### [Task prompt]
Swap "screenshot" for "image" in the rows from the line containing "Tap 平仓均价 label in third record" through the line containing "the Day dropdown", then give back only those lines with everything else left as is.

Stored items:
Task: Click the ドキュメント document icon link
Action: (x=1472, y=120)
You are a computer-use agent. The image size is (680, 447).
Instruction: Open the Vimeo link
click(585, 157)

--

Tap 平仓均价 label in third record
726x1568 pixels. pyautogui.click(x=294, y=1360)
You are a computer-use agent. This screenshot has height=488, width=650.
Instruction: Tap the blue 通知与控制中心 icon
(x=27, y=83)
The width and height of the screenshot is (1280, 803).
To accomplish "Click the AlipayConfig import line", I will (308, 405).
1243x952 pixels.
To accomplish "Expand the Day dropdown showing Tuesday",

### [Expected answer]
Tap 平仓均价 label in third record
726x1568 pixels. pyautogui.click(x=294, y=1360)
You are a computer-use agent. This image has height=488, width=650.
Instruction: Tap the blue 通知与控制中心 icon
(x=27, y=83)
The width and height of the image is (1280, 803).
To accomplish "Click the AlipayConfig import line", I will (308, 405).
1243x952 pixels.
To accomplish "Expand the Day dropdown showing Tuesday",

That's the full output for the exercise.